Tak Sekadar Morning Sickness: Hiperemesis Gravidarum Bikin Banyak Ibu Hamil Putus Asa

11 hours ago 2
 Hiperemesis Gravidarum Bikin Banyak Ibu Hamil Putus Asa Studi ini menyoroti dampak HG yang jauh lebih luas terhadap kehidupan perempuan.(Freepik)

Bukan sekadar morning sickness, hiperemesis gravidarum (HG) membuat sebagian ibu hamil mengalami hari-hari berat. Gejala seperti kelelahan, mual ekstrem, dan tekanan emosional mendalam membuat lebih dari separuh ibu hamil sempat berpikir untuk menghentikan kehamilan karena kondisi yang parah ini.

Sebuah studi yang diterbitkan di jurnal PLOS ONE menelusuri pengalaman hidup perempuan Australia dengan HG dan menyoroti beratnya kondisi ini, serta ketidakkonsistenan efektivitas berbagai pengobatan yang biasa diresepkan.

Kondisi Serius yang Sering Diremehkan

Penulis utama, Asisten Profesor Luke Grzeskowiak, apoteker sekaligus peneliti dari Flinders University, menekankan pentingnya perawatan empatik dan berbasis bukti bagi perempuan yang mengalami HG.

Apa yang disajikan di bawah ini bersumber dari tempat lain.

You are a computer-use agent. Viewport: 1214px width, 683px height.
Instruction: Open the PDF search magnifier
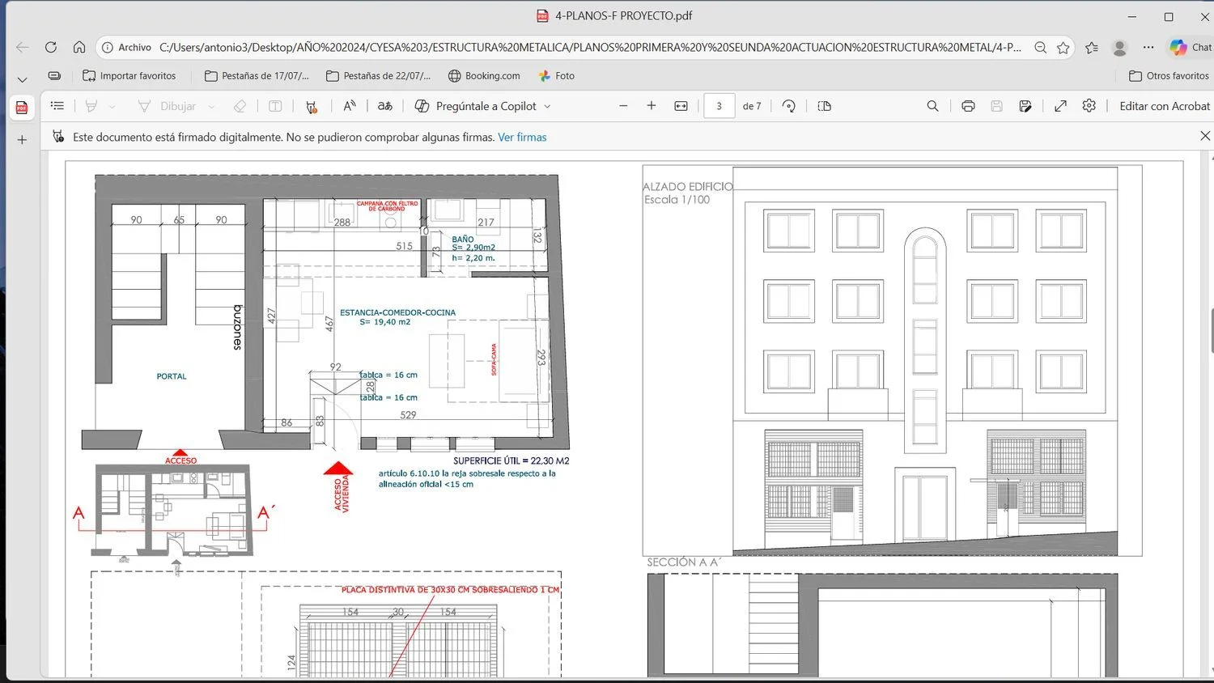click(932, 106)

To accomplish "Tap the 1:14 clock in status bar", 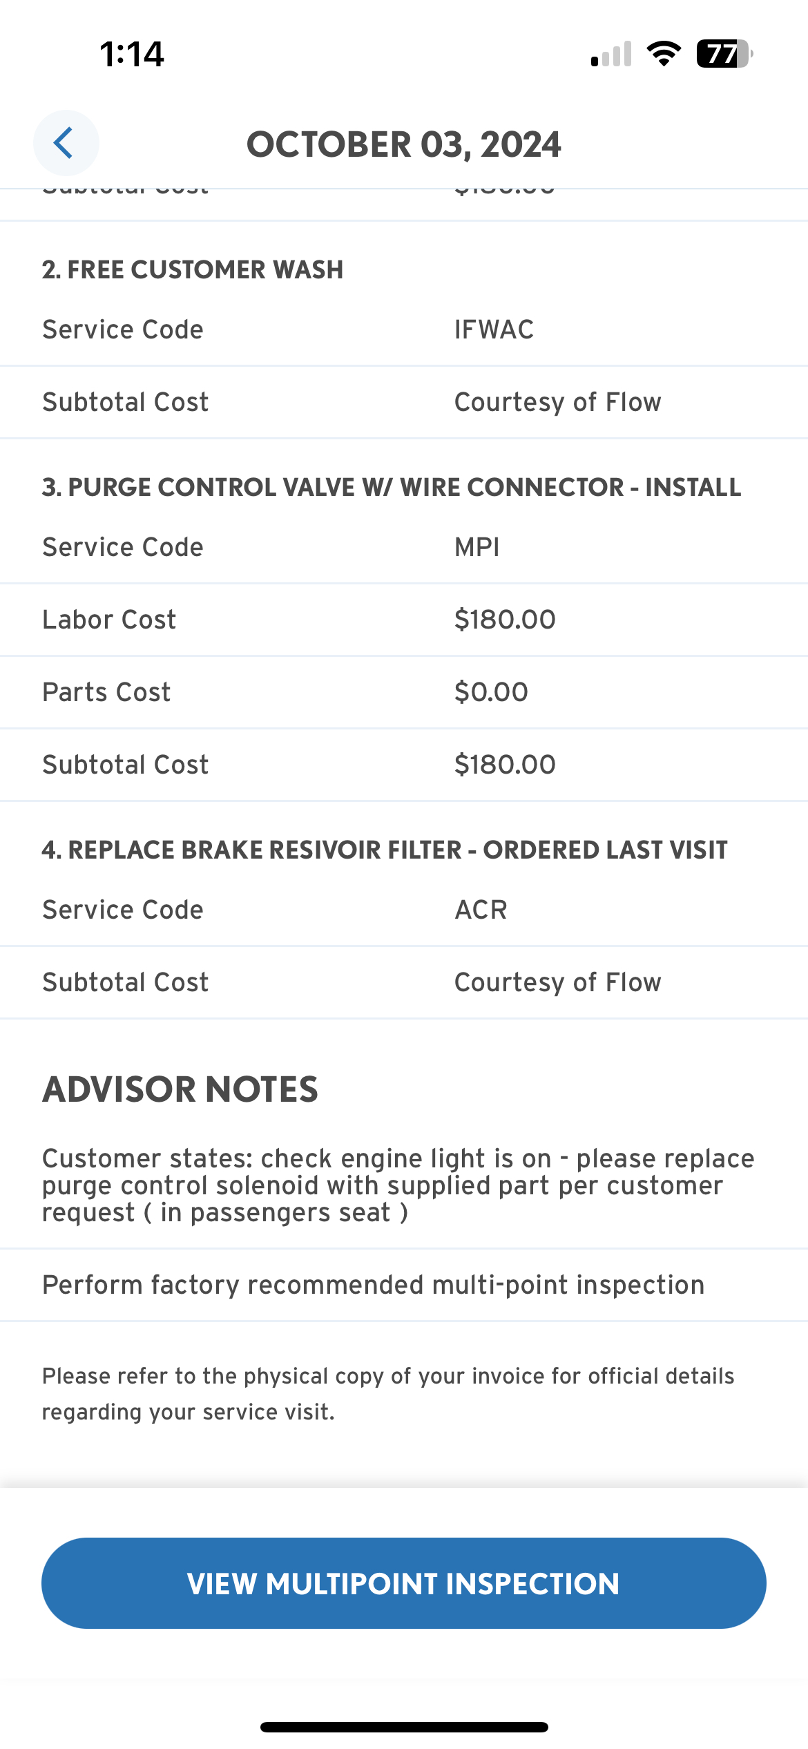I will pyautogui.click(x=132, y=54).
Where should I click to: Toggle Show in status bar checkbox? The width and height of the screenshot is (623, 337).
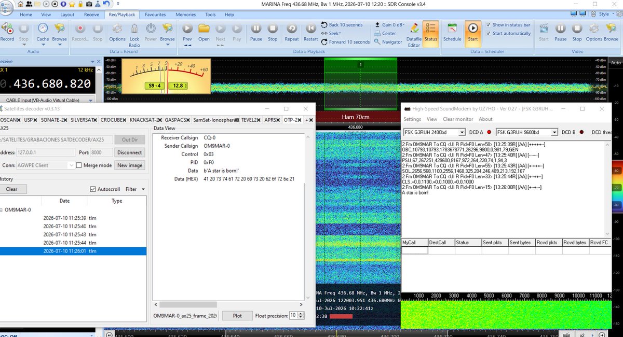tap(488, 25)
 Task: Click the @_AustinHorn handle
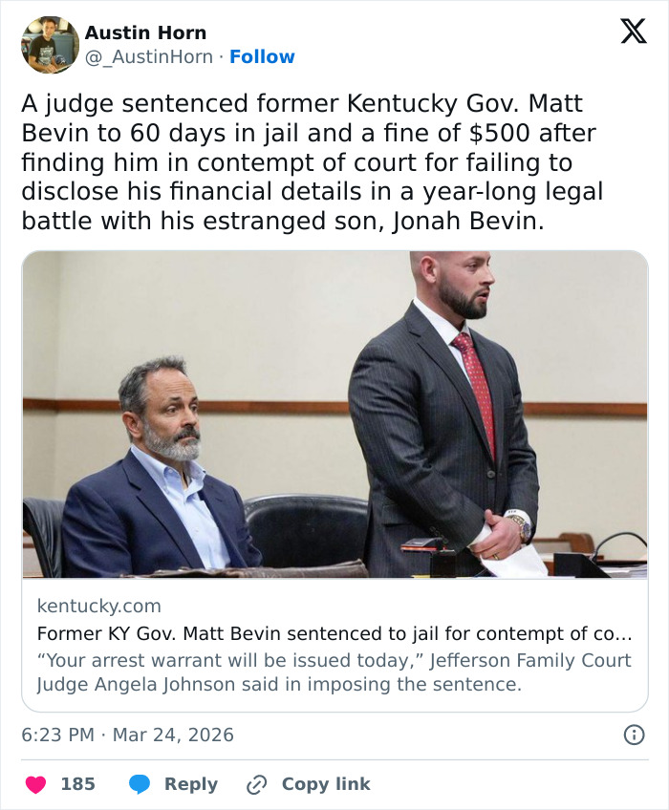[149, 55]
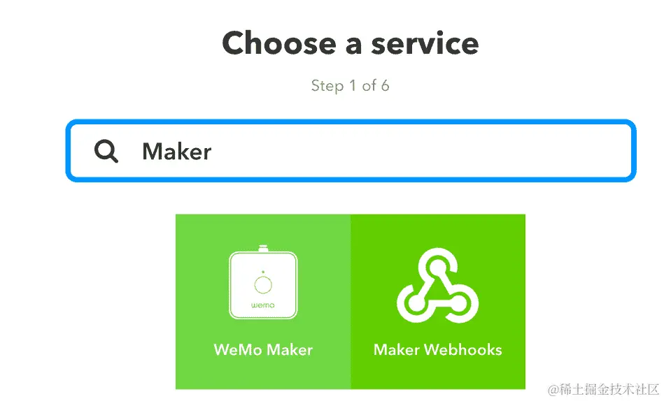Choose the WeMo Maker service tile

click(263, 302)
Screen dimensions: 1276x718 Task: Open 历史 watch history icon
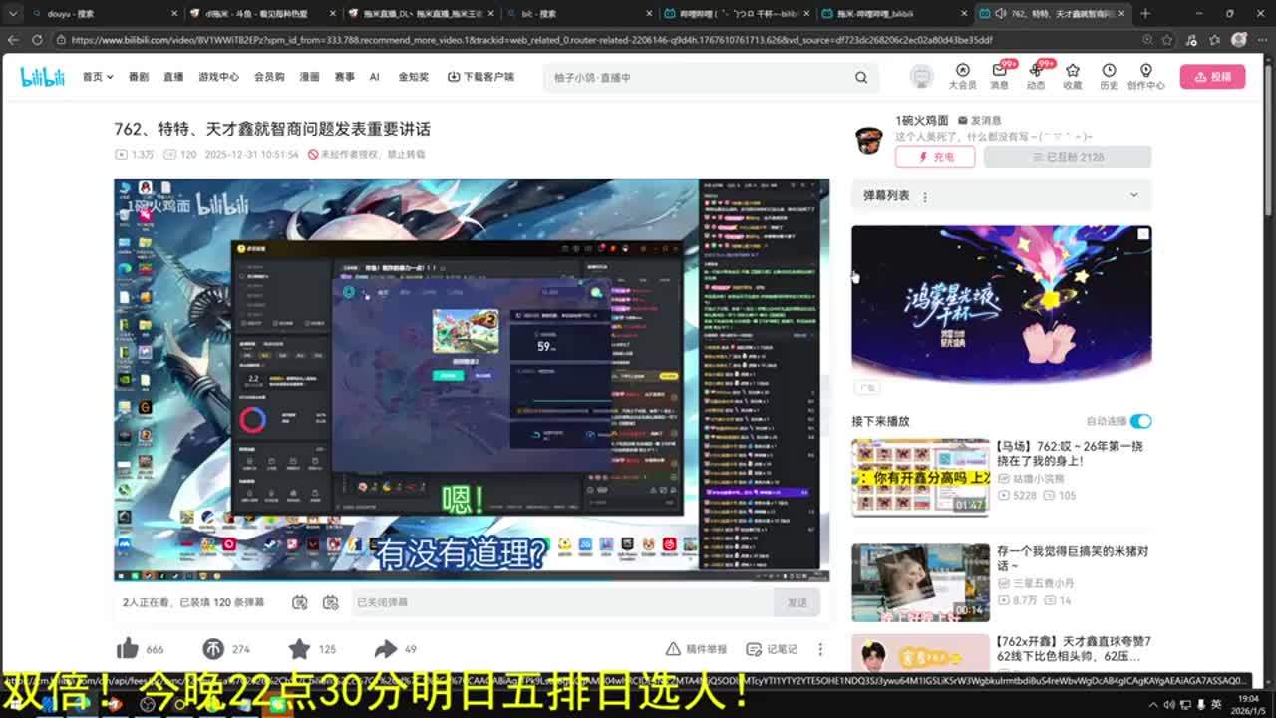pos(1109,76)
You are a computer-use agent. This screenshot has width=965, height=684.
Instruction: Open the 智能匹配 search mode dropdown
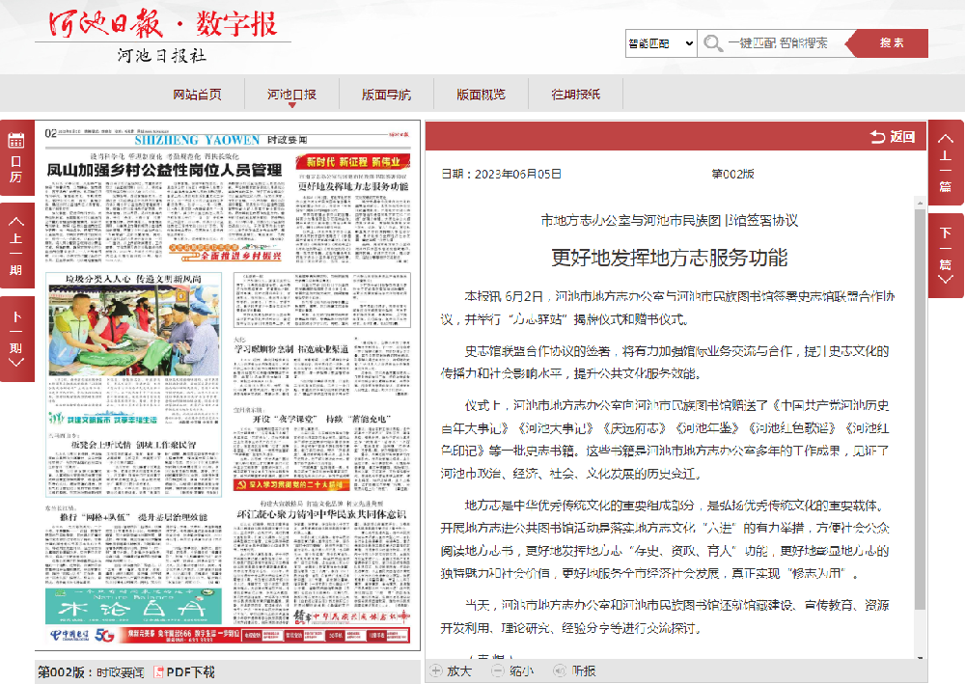[661, 43]
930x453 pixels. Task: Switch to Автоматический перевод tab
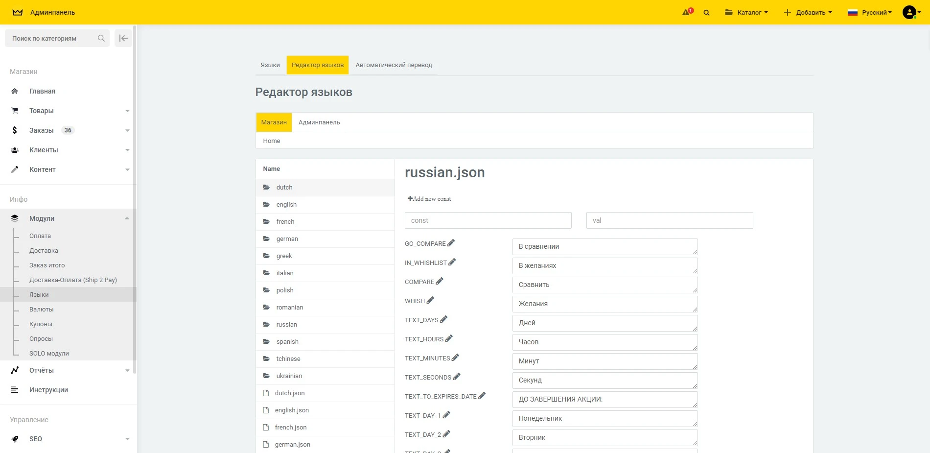click(394, 65)
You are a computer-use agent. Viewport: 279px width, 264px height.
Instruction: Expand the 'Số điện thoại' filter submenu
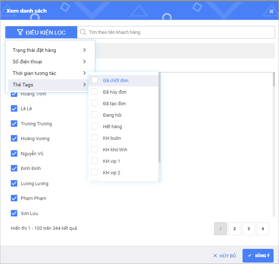point(50,62)
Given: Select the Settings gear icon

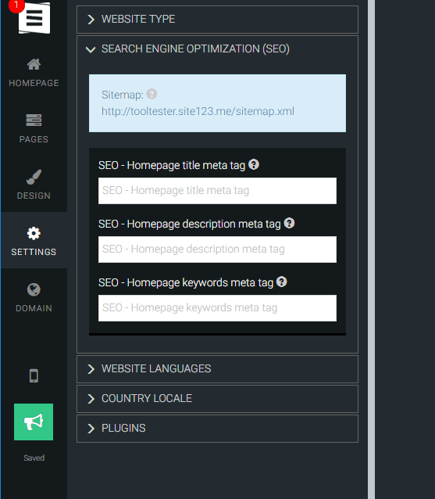Looking at the screenshot, I should tap(34, 233).
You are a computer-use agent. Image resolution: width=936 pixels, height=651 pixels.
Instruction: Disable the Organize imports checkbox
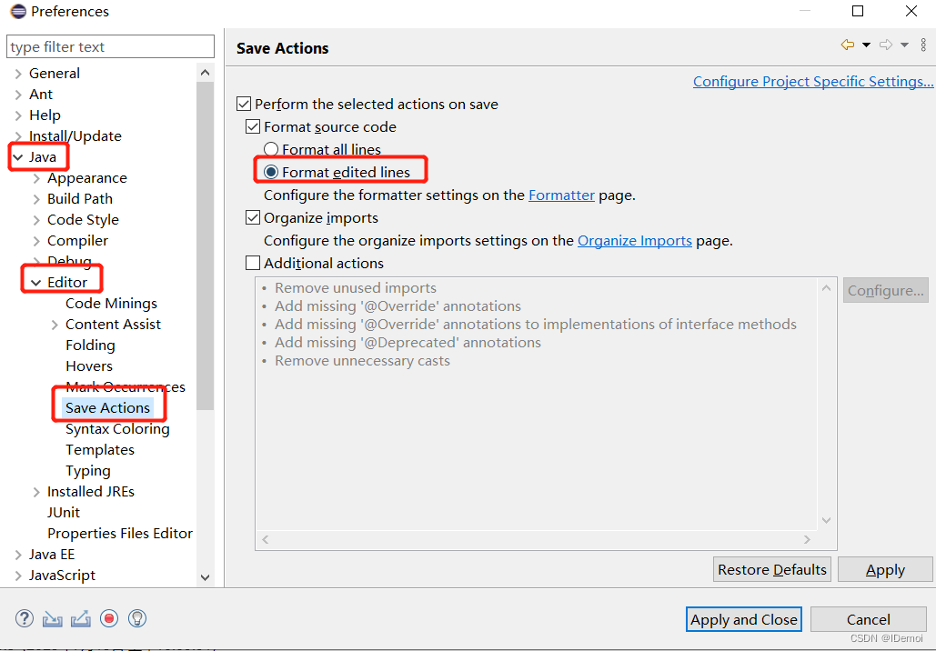[x=252, y=217]
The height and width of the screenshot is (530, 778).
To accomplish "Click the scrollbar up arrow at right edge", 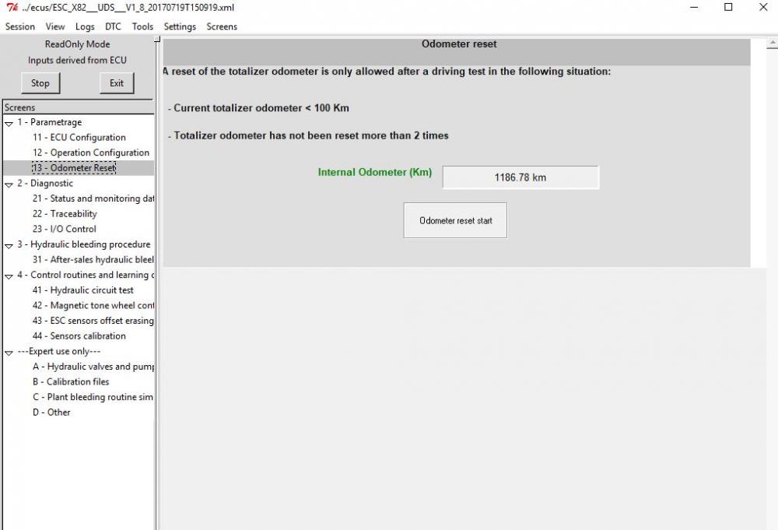I will [773, 44].
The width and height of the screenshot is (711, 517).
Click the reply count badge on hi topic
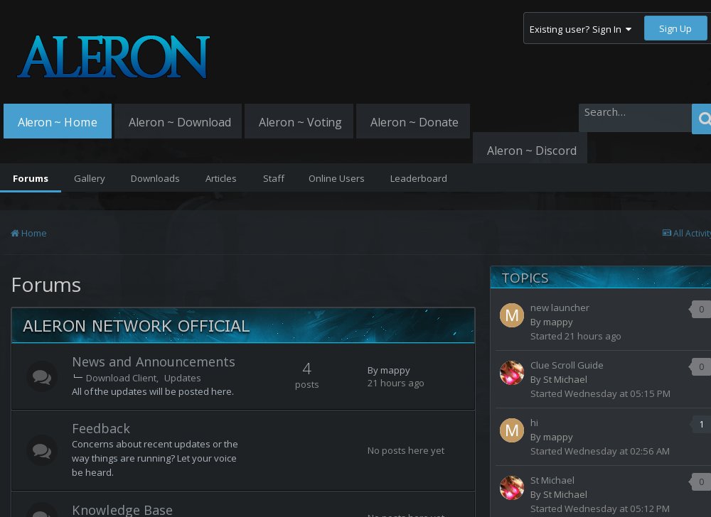click(701, 424)
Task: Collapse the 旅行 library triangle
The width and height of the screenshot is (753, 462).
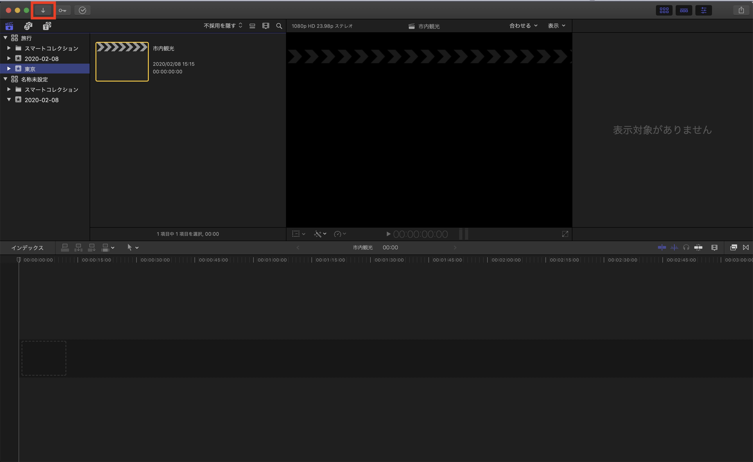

“Hiperemesis gravidarum bukan sekadar ‘morning sickness’. Ini adalah kondisi serius yang dapat berdampak besar pada kesehatan mental, hubungan, dan keputusan perempuan terkait kehamilan berikutnya,” ujar Grzeskowiak.

“Banyak perempuan tidak mendapatkan dukungan atau perawatan yang mereka butuhkan, dan hal itu harus segera diubah.”

Survei terhadap 289 perempuan Australia menemukan bahwa 54% responden sempat mempertimbangkan untuk mengakhiri kehamilan akibat gejala HG yang parah. Selain itu, 90% berpikir untuk tidak memiliki anak lagi.

Kondisi ini juga berkaitan erat dengan meningkatnya tingkat kecemasan dan depresi, di mana 62% responden melaporkan sering atau selalu merasakannya selama kehamilan. Meski gejalanya tergolong berat, hanya sekitar setengah partisipan yang menilai pengobatan yang tersedia cukup efektif.

Efek Samping Pengobatan Masih Menjadi Kendala

Obat yang paling membantu antara lain ondansetron, doxylamine, dan kortikosteroid, namun banyak perempuan melaporkan efek samping signifikan seperti konstipasi, kantuk berlebihan, hingga gangguan kognitif.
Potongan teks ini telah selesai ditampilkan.